§ **Required task**: Give the lines below as a Markdown table with two columns, No. and Line. Skip any blank lines and number the rest in order.

Raw records:
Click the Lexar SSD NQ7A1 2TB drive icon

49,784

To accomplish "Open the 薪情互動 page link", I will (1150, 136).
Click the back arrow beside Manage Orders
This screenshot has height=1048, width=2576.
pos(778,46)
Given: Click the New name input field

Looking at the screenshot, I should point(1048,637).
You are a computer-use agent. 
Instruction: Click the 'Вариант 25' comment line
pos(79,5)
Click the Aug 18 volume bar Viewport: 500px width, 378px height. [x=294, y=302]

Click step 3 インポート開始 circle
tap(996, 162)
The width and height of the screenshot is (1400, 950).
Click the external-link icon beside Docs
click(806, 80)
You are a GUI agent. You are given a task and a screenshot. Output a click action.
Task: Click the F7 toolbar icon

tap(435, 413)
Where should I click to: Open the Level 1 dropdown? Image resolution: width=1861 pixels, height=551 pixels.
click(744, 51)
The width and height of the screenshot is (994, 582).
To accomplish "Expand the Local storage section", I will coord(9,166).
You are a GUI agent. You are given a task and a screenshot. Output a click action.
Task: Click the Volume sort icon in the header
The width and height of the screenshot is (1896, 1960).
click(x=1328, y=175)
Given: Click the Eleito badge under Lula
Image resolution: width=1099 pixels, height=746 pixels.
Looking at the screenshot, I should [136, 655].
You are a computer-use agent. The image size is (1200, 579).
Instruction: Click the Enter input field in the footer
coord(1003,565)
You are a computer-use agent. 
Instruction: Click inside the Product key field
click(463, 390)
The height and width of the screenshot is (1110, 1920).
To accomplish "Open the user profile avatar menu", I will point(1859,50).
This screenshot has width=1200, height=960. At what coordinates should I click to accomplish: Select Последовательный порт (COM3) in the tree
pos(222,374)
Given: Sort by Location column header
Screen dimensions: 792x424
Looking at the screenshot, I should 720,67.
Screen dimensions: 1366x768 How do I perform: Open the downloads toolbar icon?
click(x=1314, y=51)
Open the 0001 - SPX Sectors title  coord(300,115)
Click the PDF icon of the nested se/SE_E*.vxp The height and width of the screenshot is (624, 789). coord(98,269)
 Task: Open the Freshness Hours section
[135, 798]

§ **Answer to this problem**:
| No. | Line |
|---|---|
| 1 | Click the Lexar SSD NQ7A1 2TB drive icon |
| 2 | 49,784 |
| 3 | To accomplish "Open the 薪情互動 page link", I will (1150, 136). |
| 4 | Click the back arrow beside Manage Orders |
| 5 | This screenshot has height=1048, width=2576. |
| 6 | pos(778,46) |
| 7 | Given: Click the New name input field |
| 8 | Looking at the screenshot, I should point(1048,637). |
| 9 | You are a computer-use agent.  |
| 10 | Instruction: Click the 'Вариант 25' comment line |
| 11 | pos(79,5) |
| 12 | Click the Aug 18 volume bar Viewport: 500px width, 378px height. [x=294, y=302] |
| 13 | Click step 3 インポート開始 circle |
| 14 | tap(996, 162) |
| 15 | The width and height of the screenshot is (1400, 950). |
| 16 | Click the external-link icon beside Docs |
| 17 | click(806, 80) |
| 18 | You are a GUI agent. You are given a task and a screenshot. Output a click action. |
| 19 | Task: Click the F7 toolbar icon |
| 20 | tap(435, 413) |
| 21 | Where should I click to: Open the Level 1 dropdown? Image resolution: width=1861 pixels, height=551 pixels. |
| 22 | click(744, 51) |
| 23 | The width and height of the screenshot is (994, 582). |
| 24 | To accomplish "Expand the Local storage section", I will coord(9,166). |
| 25 | You are a GUI agent. You are given a task and a screenshot. Output a click action. |
| 26 | Task: Click the Volume sort icon in the header |
| 27 | The width and height of the screenshot is (1896, 1960). |
| 28 | click(x=1328, y=175) |
| 29 | Given: Click the Eleito badge under Lula |
| 30 | Image resolution: width=1099 pixels, height=746 pixels. |
| 31 | Looking at the screenshot, I should [136, 655]. |
| 32 | You are a computer-use agent. The image size is (1200, 579). |
| 33 | Instruction: Click the Enter input field in the footer |
| 34 | coord(1003,565) |
| 35 | You are a computer-use agent.  |
| 36 | Instruction: Click inside the Product key field |
| 37 | click(463, 390) |
| 38 | The height and width of the screenshot is (1110, 1920). |
| 39 | To accomplish "Open the user profile avatar menu", I will point(1859,50). |
| 40 | This screenshot has width=1200, height=960. At what coordinates should I click to accomplish: Select Последовательный порт (COM3) in the tree |
| 41 | pos(222,374) |
| 42 | Given: Sort by Location column header |
| 43 | Screen dimensions: 792x424 |
| 44 | Looking at the screenshot, I should 720,67. |
| 45 | Screen dimensions: 1366x768 How do I perform: Open the downloads toolbar icon? |
| 46 | click(x=1314, y=51) |
| 47 | Open the 0001 - SPX Sectors title  coord(300,115) |
| 48 | Click the PDF icon of the nested se/SE_E*.vxp The height and width of the screenshot is (624, 789). coord(98,269) |
| 49 |  Task: Open the Freshness Hours section |
| 50 | [135, 798] |